An early inspiration that Chapin describes is the bungalow court of Southern California, opposing rows of single family Craftsman-styled cottages facing a common court.

Sure enough, there’s a bungalow court in Petaluma, on Keller Street immediately behind Volpi’s.  It post-dates the initial bungalow court concept and reflects a trend toward economy.  The cottages have southwestern architecture and lack the Craftsman details.  Plus the individual cottages have merged into opposing rows of shared wall apartments.  But the concept remains much the same and an orange tree in the court give homage to its Southern California origins.

Similarly, another pocket neighborhood concept that Chapin describes is the Dutch “woonerf”, a narrow street detailed for pedestrian use and usable only by cars traveling at a walking pace.  Although not truly a woonerf, Coady Court in Petaluma has much of the appearance of one.  The couple of times that I drove into the street, the setting encouraged me to drop my speed to nearly a walking pace.  The absence of a cul-de-sac bulb further inhibits traffic.

With neat homes pressed close to the street, Coady Court has the appearance of a neighborhood that bonds together to celebrate holidays and to help in the daily life.  I’m sure that the City and the Fire Department would object if the residents tried to convert their street to a true woonerf, but I’d be on their side.

I don’t know anyone who lives in the bungalows or Coady Court, but I’d love to hear stories about either.  If you have information, please share.  And if anyone can point out other similar neighborhoods in the North Bay, please do so.  Summer evenings are great opportunities to tour interesting housing alternatives.

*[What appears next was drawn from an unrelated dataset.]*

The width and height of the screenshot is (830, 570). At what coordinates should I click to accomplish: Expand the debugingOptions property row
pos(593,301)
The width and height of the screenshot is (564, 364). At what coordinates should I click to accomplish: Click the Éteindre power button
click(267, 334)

Then there is the question of whether Chapin’s ideas can be applied to future Petaluma situations, to which I offer an enthusiastic affirmative.  Without even considering new greenfield construction, I can point to several retrofit ideas that could be readily applied.

The backyards in my neighborhood adjoin in odd ways, but I’d still be willing to consider a back fence removal plan, similar to the one Chapin describes in Davis. 

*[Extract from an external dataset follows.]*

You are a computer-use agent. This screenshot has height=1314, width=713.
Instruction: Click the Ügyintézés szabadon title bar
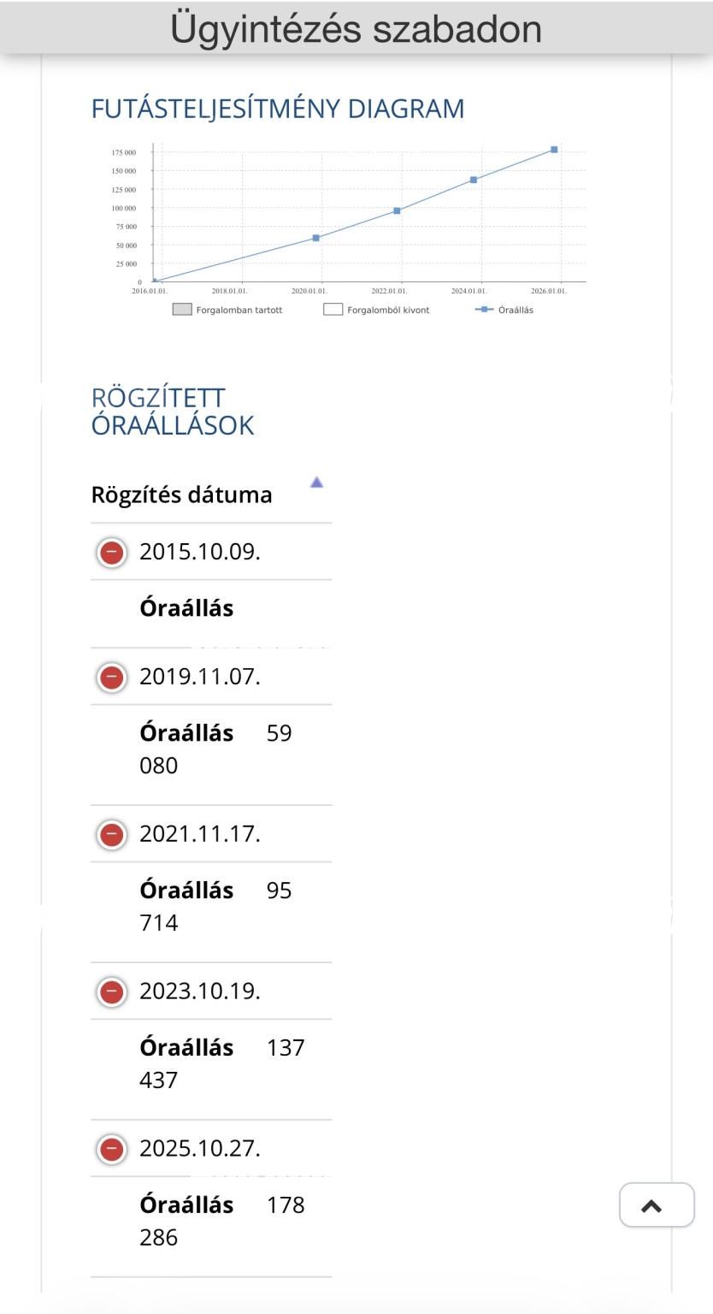(x=357, y=27)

A block away are a pair of unused alleys that should ripe for a neighborhood alley reclamation similar to Baltimore one presented by Chapin.

And I’m intrigued by the idea of converting the backyards of oversized but underutilized single-family lots into new pocket neighborhoods, similar to the Seattle area project described by Chapin.  I can’t point to any particular lots, but suspect there are numerous opportunities in the neighborhood along East D Street, near the future SMART station.

No book is perfect.  I can offer several criticisms of this one.  It was odd to have Ebenezer Howard described as the originator of many New Urbanism concepts.  In the standard New Urbanist dogma, Howard’s “Garden City” ideas were fatally flawed and opened the door to drivable suburbia.

As Jane Jacobs described Howard’s concepts in the “The Death and Life of Great American Cities”, “His aim was the creation of self-sufficient small towns, really very nice towns if you were docile and had no plans of your own and did not mind spending your life among others who had no plans of their own.”  That doesn’t make him sound much like an originator of New Urbanism.

I don’t mind Chapin picking up and dusting off Ebenezer Howard.  Howard was a well-meaning if slightly daft English gentleman whose biggest problem was that people took his ideas and ran with them without considering the consequences.  But the speed with which Chapin moves Howard from gutter to pedestal is neck-snapping.

More significantly, Chapin’s subtitle is a more accurate description of his direction than the title itself.  Much of the book had more to do with creating communities that it did with pocket neighborhoods.  I had the sense that he’d promised his publisher a 200-page book and found himself struggling for topics after 120 pages, so began casting a bigger and bigger net.

But overall, those are quibbles.  The content was meaningful and thought-provoking.  And the inclusion of the topics beyond pocket neighborhoods felt appropriate even if slapdash.  Every few pages offered an “ah-hah” moment, although I was continually flipping back to the introduction to see if I’d misunderstood the roadmap.

“Pocket Neighborhoods” is recommended.  I’m looking forward to visiting a couple of examples.